Apakah aku harus membunuh tikus-tikus ini sampai mati, mencincang-cincang tubuhnya, kemudian membakarnya jadi abu agar kamar ini tidak lagi menjadi  ‘lumbung padi’ bagi mereka. Ini pertanyaan terakhirku, setelah aku kehabisan daya, tuntas cara untuk mengusir mereka jauh-jauh.

Pertanyaan itu kedengarannya memang kejam (dalam konteks) sebagai sesama makhluk yang memiliki hak hidup yang sama di hadapan kehidupan. Tetapi mau apa dikata, jika hak hidupku yang damai diganggu. Mengapa tidak aku melanggar aturan hak asasi universal itu.

Bayangkan, sudah kuusir pada siang-siang. Ketika moncong mulutnya baru saja nongol di samping pintu. Sudah kututup semua jalur, kusekat semua cela, kurapatkan renggangan pintu dan jendela, kutempel-paku kasa kawat pada tiga lubang angin.

Tapi segerombolan tikus beragam ukuran itu masih saja tahu di mana lubang dan cela yang luput dari yang kutahu. Kadang, tiba-tiba sudah merangkak perlahan di antara buku-buku. Tiba-tiba keluar dari tas pakaian. Yang lain melintas di bawah kaki meja bacaku kemudian lari terbirit-birit dan lenyap. Entah. Entah dari mana mereka datang, dan entah kemana mereka pergi.

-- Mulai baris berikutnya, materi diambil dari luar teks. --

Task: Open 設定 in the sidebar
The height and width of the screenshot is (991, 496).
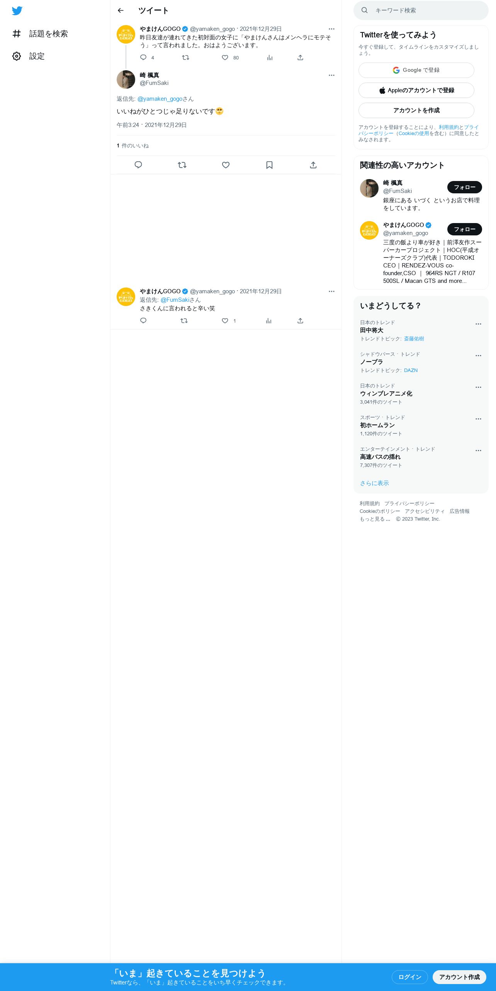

Ingin tahuku tandas juga.

Pada suatu malam ketika aku benar-benar lelah karena seharian mencari cela-lubang dan menutupinya, tiba-tiba terdengar ada sesuatu yang jatuh dari  meja bacaku. Aku tahu, seekor dari segerobolan tikus itu sudah menggesernya. Perlahan aku mengintip dari balik selimut. Tetapi yang disasar tidak kutemukan. Larinya, rupa-rupanya lebih cepat dari kecepatan mataku. ‘’Tikus yang gesit, malam ini aku memaafkanmu, sampai jumpa besok pagi’’. Kataku dalam hati. Aku pun tertidur tapi tanpa mimpi. Lelah melumatku.

Pagi. Jam enam. Ketika mataku buka, bertebaran di lantai kamar potongan-potongan kertas. Barisan paragraf yang kucatat tangan tentang ‘Korupsi Sebagai Kejahatan Kelas Berat’ ludes. Pena yang kugunakan untuk mencatat tampak tergeletak di antaranya. Di tepi tempat tidur, tali sandal jepitku putus. ‘’Tikus sialan, oke, sekarang kita memulai perang yang sesungguhnya’’. Sumpahku.

Kurangkai kawat-kawat jadi serupa bujur sangkar, kugantungkan tiga mata kail dengan tiga umpan potongan ikan segar. Kutaruh dengan hati-hati di bawah tempat tidur, sambil berharap satu, dua atau tiga bahkan entah berapa dari tikus-tikus itu kena batunya. Istilah kerennya ‘jera’. ‘’Mampus lu’’, Kemudian aku pergi.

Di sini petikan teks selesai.